WHAT YOU NEED TO DO: Locate every line in the data below that contains the string "pixels" and copy each such line.

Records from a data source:
* * * * * * *
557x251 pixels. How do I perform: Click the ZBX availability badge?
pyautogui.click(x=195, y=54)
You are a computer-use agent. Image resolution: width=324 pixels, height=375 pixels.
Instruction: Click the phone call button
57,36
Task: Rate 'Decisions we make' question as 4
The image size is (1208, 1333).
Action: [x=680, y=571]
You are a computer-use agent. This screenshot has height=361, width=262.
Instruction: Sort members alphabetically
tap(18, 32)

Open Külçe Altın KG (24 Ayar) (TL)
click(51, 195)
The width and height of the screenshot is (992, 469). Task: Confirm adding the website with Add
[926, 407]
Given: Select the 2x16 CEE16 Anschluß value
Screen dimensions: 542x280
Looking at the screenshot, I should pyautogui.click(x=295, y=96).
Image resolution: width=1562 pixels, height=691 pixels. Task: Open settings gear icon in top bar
* * * * * * *
CORRECT RESULT:
557x251 pixels. How do I perform: Click the ZBX availability badge?
You are a computer-use agent. Image resolution: width=324 pixels, height=375 pixels.
Image resolution: width=1562 pixels, height=691 pixels. Task: Open settings gear icon in top bar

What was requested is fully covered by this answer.